Anfang Januar gab es die Grundsteinlegung für die südliche Erweiterung der Joachim-Ringelnatz-Siedlung in Biesdorf. Die Senatorin für Stadtentwicklung Katrin Lompscher, Bürgermeisterin Dagmar Pohle und degewo-Vorstand Christoph Beck setzten den feierliche Startschuss für den Bau des neuen Quartiers. Auf dem 18.200 Quadratmeter großen Grundstück in der Joachim-Ringelnatz-Straße 2-14 entstehen bis zum Winter 2018 Mietwohnungen mit einer Gesamtwohnfläche von rund 20.500 Quadratmetern. Die vier- bis sechsgeschossigen Neubauten sollen die bestehende Bebauung ergänzen und das Quartier städtebaulich abrunden. Großzügig gestaltete Grünflächen mit zentraler Mittelachse, die die Alt- und Neubauquartiere miteinander verbindet, sollen einen Mehrwert für das gesamte Quartier schaffen. Die bereits bestehende Joachim-Ringelnatz-Siedlung mit 396 Wohnungen wurde in den Jahren 1993 bis 1995 von der damaligen Wohnungsbaugesellschaft Marzahn, heute degewo, errichtet.

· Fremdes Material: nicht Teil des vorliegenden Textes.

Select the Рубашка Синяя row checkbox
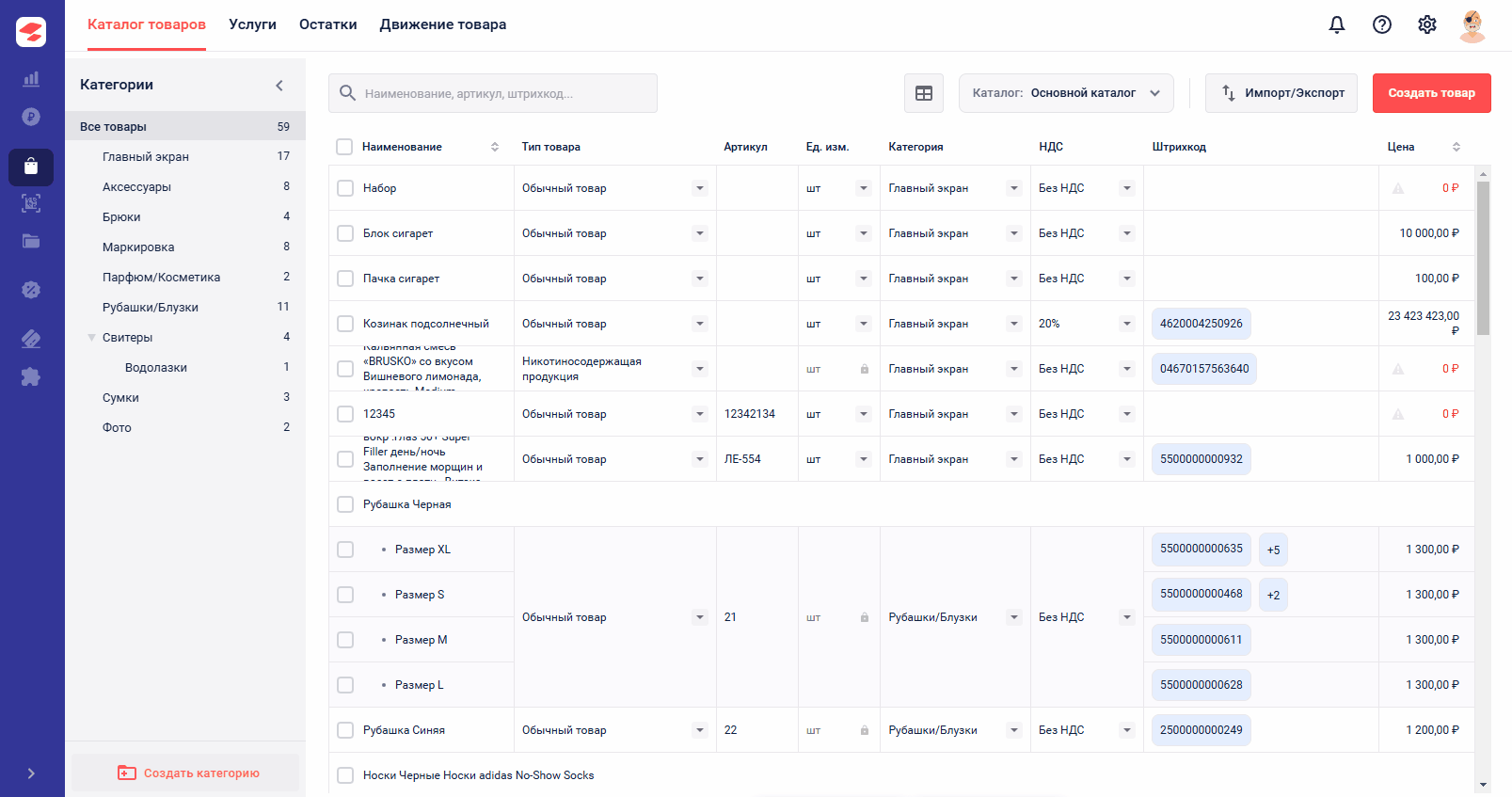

Als südliche Ergänzung entstehen nun sieben Mehrfamilienhäuser mit ein- bis vier-Zimmer-Wohnungen und Wohnungsgrößen zwischen 34 und 97 Quadratmetern. Rund ein Drittel der Wohnungen haben ein bis zwei Zimmer, zwei Drittel der Wohnungen sind mit drei und vier Zimmern größer. Alle Wohnungen verfügen über Balkone und sind weitgehend barrierefrei gestaltet. Weiterhin gibt es 108 Pkw-Stellplätze sowie mehr als 520 Fahrrad-Stellplätze. Bezirksbürgermeisterin Dagmar Pohle betonte: „Marzahn-Hellersdorf entwickelt als jüngster Berliner Bezirk eine besondere Dynamik: Die Einwohnerzahl im Bezirk steigt seit mehreren Jahren deutlich an. Auch Biesdorf-Nord ist einer der Ortsteile, in dem Wohnungen fehlen, aber noch Flächenpotenziale vorhanden sind.“

Die Kosten

Die Durchschnittsmiete beträgt hier aktuell acht Euro nettokalt pro Quadratmeter. Damit liegen die Neubau-Mieten von degewo auf einem Niveau, das mit den Neuvermietungen im Bestand anderer Wohnungsanbieter im Bezirk vergleichbar ist. Etwa ein Drittel der Gesamtzahl wird degewo zu Mieten von durchschnittlich 6,50 Euro pro Quadratmeter nettokalt anbieten.

Degewo investiert insgesamt rund 44 Millionen Euro in den Neubau, der im Dezember 2018 fertig gestellt sein soll. Bis zum Jahr 2020 will degewo 3.500 neue Wohnungen in verschiedenen Berliner Bezirken bauen – mehr als 1.000 davon in Marzahn-Hellersdorf.